--- start of GIVEN TEXT ---
May 15, 2005

Questintin time

I see my last quiz was too simple! There are some serious Tintin maniacs out there. Not only that, the answers left me confounded, blistering barnacles, because I haven't read the Jo/Jette/Zocko series... So here is one more quiz for you Tintin freaks. And I've relaxed the rules: you can take this one even if your name is Tanuj. But NO GOOGLE-ing!

Please email me the answers so you don't give them away.

I may come up with more such. Twist my arm.

1) Which character in the Tintin books has the longest name? Extra credit: why does he reveal it?

2) Most of the books have one or more large panel drawings of some relevant scene, clearly used by Herge to showcase his mastery of detail. In one such, you find a beloved character from an entirely different series of books that Herge had nothing to do with. Which scene from which Tintin adventure am I talking about, and who's the character?

3) Once upon a time, India manufactured three models of cars. One of those makes an appearance in a Tintin adventure. Which car? Which adventure?

4) At different times and in different books, at least two different sets of guests turn up uninvited to live in Captain Haddock's home, Marlinspike. One is the Wagg family. Who is the other? Which adventure?

5) Who is Dr Midge?

6) The same thing happens to Professor Cantonneau in two different adventures. What, and which adventures?

7) What is "fidgy! fidgy! fidgy!"?

8) What does Captain Haddock have in common with the Maharajah of Gopal, Baron Halmaszout, the Lord Chamberlain of Syldavia, Colonel Sponsz and the Marquis of Gorgonzola?

9) Djebel Amilah is not her real name. What is?

10) "'Only three days', said Columbus, and I will give you a new world!" Who said this, to whom, why, what did they say next, and in what adventure?


Kartik said...


I see not too many eager replies to this particular barrage ... not me either, Dilip... this is TOOOOOO detailed!

Actually you should do smthng like that on hte Harry Potter series to, assuming you're acquainted with it :-) .. that would be something.
--- end of GIVEN TEXT ---
--- start of RECORDS FOR THE TASK ---
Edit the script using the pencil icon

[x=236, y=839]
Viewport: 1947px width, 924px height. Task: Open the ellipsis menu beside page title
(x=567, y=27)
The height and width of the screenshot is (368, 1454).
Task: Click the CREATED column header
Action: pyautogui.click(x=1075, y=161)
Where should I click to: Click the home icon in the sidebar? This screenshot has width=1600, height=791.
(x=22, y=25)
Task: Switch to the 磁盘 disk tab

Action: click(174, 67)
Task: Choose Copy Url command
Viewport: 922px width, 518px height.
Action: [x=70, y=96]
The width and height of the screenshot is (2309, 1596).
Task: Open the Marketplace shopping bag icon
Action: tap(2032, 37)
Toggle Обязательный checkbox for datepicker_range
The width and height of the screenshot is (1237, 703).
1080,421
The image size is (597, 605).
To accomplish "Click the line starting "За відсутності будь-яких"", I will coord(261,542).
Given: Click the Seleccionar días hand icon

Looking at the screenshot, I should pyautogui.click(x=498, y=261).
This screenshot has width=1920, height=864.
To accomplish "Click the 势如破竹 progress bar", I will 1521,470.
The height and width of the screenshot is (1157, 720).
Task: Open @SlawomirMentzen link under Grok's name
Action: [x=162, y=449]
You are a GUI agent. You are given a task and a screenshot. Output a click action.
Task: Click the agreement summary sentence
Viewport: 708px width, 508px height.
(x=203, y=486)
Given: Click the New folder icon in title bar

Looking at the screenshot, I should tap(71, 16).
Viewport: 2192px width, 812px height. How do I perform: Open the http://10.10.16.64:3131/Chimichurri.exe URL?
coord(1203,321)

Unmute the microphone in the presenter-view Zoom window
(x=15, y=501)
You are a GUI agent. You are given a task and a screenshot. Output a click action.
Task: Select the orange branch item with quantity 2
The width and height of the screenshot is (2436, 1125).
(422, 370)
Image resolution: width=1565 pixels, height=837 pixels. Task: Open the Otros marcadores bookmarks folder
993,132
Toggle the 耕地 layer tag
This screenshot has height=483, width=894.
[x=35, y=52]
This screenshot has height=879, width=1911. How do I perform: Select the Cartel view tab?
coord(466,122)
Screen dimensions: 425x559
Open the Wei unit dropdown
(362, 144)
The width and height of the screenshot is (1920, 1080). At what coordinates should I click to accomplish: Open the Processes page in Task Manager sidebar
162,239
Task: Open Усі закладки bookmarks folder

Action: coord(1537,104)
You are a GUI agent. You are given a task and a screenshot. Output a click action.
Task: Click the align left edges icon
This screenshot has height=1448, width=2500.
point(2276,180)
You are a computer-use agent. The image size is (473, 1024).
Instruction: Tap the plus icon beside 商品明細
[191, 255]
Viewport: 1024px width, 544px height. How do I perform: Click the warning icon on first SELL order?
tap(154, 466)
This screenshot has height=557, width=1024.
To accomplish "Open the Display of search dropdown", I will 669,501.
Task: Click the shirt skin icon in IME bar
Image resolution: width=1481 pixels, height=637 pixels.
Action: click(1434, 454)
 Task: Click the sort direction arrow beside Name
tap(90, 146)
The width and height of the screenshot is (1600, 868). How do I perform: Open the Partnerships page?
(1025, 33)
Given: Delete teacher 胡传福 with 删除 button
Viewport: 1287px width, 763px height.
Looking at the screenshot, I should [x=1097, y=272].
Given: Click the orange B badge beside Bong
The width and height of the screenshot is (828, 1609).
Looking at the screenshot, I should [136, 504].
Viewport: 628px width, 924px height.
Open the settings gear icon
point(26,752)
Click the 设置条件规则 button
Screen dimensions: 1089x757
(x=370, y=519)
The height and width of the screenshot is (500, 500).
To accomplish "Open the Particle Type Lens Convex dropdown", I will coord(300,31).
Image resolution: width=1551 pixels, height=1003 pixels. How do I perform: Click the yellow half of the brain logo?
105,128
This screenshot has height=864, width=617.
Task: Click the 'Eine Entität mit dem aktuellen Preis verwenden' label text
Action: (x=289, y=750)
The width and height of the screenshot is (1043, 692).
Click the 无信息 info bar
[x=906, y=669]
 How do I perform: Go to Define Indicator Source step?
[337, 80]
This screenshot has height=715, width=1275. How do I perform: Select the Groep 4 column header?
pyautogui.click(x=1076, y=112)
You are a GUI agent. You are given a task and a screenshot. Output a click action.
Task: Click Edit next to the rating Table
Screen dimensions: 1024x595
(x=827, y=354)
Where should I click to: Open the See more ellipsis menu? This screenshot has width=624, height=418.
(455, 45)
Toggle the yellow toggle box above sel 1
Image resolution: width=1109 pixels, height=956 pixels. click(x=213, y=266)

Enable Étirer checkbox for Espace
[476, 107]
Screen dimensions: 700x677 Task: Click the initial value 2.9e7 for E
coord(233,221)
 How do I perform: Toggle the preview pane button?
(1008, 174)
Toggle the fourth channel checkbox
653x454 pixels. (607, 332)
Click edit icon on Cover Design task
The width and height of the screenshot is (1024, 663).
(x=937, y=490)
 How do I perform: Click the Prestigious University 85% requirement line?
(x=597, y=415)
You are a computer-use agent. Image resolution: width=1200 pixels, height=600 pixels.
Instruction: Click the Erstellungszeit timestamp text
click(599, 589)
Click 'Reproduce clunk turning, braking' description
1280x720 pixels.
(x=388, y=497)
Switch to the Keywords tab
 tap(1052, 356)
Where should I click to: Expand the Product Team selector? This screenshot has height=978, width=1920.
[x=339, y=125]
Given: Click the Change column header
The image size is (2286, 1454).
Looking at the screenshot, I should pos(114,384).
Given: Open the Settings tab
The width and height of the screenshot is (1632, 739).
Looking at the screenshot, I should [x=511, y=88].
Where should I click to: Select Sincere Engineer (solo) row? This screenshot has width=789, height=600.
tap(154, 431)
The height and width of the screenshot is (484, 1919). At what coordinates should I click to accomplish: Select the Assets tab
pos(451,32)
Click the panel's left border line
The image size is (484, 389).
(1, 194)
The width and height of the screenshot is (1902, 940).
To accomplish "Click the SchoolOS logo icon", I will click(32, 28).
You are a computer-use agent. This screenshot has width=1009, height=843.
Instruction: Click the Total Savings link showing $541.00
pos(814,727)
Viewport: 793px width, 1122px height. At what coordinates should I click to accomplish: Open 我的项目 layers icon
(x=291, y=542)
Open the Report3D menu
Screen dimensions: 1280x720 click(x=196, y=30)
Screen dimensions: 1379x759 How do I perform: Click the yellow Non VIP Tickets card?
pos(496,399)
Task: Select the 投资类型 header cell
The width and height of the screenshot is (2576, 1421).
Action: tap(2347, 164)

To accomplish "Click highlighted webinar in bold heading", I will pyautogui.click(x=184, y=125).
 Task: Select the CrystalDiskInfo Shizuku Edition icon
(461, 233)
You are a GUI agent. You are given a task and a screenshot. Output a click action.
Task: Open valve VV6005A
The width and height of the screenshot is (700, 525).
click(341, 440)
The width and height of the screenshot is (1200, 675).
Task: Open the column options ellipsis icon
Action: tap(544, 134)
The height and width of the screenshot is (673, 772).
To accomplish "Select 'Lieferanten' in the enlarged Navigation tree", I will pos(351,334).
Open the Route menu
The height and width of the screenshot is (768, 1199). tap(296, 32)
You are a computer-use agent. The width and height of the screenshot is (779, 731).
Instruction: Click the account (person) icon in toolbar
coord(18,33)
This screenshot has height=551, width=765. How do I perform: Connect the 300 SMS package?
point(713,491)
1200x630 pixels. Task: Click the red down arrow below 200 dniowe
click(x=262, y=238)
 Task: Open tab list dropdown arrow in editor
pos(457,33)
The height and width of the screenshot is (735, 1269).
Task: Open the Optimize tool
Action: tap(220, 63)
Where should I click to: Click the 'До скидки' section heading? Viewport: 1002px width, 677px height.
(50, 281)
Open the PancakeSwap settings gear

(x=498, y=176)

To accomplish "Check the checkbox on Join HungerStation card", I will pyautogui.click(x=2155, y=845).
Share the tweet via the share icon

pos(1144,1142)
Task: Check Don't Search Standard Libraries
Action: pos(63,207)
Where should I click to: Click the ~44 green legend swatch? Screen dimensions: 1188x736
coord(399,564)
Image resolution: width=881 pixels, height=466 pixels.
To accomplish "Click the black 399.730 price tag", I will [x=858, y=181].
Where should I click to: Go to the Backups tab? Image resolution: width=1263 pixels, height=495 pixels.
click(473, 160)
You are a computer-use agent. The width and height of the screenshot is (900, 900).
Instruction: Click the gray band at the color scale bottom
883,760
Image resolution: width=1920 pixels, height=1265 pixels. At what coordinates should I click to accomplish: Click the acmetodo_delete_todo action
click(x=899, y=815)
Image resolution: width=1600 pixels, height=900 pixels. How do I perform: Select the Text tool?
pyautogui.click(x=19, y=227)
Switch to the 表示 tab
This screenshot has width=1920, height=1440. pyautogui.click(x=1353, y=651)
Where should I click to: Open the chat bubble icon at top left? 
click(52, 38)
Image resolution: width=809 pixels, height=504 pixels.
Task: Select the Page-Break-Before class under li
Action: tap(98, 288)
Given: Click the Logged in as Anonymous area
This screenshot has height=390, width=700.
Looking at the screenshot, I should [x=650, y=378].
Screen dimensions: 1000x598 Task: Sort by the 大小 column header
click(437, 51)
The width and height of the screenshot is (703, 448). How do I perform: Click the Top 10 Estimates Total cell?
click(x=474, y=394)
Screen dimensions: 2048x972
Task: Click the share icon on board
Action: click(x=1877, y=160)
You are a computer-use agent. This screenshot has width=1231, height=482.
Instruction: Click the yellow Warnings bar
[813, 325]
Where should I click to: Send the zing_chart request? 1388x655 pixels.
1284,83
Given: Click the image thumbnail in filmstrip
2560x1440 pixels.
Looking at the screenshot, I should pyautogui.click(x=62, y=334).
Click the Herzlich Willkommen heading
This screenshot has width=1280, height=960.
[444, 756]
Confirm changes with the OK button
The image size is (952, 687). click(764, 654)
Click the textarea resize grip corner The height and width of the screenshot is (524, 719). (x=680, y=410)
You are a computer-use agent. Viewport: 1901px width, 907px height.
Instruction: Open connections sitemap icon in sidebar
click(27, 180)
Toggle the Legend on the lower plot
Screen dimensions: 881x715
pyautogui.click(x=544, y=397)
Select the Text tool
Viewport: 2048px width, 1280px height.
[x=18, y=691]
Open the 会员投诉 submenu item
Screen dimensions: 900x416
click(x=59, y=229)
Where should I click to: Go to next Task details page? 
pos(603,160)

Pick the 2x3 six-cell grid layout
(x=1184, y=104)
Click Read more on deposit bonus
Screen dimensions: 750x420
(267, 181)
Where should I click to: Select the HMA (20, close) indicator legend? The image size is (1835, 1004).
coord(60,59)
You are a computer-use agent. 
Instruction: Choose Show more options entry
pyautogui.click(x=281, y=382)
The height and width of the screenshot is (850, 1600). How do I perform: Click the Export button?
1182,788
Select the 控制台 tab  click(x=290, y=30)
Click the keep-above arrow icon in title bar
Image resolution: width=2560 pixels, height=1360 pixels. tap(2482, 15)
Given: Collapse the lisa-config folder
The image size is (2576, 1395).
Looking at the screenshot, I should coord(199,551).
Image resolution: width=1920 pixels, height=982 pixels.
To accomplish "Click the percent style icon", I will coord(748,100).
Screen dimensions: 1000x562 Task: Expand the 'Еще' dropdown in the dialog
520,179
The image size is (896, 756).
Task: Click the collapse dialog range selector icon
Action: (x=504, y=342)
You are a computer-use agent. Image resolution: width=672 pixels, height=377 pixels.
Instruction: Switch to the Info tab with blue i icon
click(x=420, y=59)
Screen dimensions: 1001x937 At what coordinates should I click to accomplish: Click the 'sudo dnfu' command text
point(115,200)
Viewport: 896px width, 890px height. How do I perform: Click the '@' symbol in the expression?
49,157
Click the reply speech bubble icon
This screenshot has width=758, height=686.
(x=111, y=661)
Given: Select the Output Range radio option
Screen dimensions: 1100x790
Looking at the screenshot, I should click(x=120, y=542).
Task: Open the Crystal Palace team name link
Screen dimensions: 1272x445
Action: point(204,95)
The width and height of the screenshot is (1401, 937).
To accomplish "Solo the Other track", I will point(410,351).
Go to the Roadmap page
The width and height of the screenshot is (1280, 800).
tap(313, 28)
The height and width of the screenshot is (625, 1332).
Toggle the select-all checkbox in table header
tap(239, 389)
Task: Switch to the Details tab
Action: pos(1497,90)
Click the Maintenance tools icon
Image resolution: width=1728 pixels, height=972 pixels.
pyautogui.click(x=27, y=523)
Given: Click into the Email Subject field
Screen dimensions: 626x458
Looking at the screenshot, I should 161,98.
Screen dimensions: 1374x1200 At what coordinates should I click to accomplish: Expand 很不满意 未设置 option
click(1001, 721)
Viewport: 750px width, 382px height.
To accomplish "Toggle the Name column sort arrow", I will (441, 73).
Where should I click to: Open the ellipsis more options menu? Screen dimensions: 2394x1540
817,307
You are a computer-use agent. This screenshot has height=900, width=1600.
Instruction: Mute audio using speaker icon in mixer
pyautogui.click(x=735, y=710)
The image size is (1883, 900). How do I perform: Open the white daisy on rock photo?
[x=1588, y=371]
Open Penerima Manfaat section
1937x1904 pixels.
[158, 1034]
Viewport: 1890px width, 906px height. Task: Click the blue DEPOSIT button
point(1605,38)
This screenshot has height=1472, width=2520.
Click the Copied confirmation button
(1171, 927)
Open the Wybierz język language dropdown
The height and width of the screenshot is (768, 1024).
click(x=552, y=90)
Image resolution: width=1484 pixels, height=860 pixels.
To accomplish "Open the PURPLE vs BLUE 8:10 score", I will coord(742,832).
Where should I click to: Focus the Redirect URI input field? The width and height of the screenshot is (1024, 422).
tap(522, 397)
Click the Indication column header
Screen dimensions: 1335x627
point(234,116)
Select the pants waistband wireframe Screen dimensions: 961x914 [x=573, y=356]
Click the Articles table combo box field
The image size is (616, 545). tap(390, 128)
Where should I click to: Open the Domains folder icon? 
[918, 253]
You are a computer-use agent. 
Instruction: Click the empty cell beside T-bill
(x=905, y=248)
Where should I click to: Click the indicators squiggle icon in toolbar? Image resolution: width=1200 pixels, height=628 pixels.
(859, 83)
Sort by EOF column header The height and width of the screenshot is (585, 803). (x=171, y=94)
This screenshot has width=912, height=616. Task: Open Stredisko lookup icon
--- end of RECORDS FOR THE TASK ---
PROBLEMS TO SOLVE ->
1) Reproduce a passage of the Tintin quiz post, beginning at the words "2) Most of the" and stopping after the words "and which adventures?".
2) Rewrite the entries from the first line through the line containing "(x=22, y=25)", replacing "ellipsis menu" with "overflow menu" and leaving everything else unchanged. Return only those lines.
The entries have no connection to the Tintin quiz post.

SOLVED PROBLEMS ->
1)
2) Most of the books have one or more large panel drawings of some relevant scene, clearly used by Herge to showcase his mastery of detail. In one such, you find a beloved character from an entirely different series of books that Herge had nothing to do with. Which scene from which Tintin adventure am I talking about, and who's the character?

3) Once upon a time, India manufactured three models of cars. One of those makes an appearance in a Tintin adventure. Which car? Which adventure?

4) At different times and in different books, at least two different sets of guests turn up uninvited to live in Captain Haddock's home, Marlinspike. One is the Wagg family. Who is the other? Which adventure?

5) Who is Dr Midge?

6) The same thing happens to Professor Cantonneau in two different adventures. What, and which adventures?

2)
Edit the script using the pencil icon

[x=236, y=839]
Viewport: 1947px width, 924px height. Task: Open the overflow menu beside page title
(x=567, y=27)
The height and width of the screenshot is (368, 1454).
Task: Click the CREATED column header
Action: pyautogui.click(x=1075, y=161)
Where should I click to: Click the home icon in the sidebar? This screenshot has width=1600, height=791.
(x=22, y=25)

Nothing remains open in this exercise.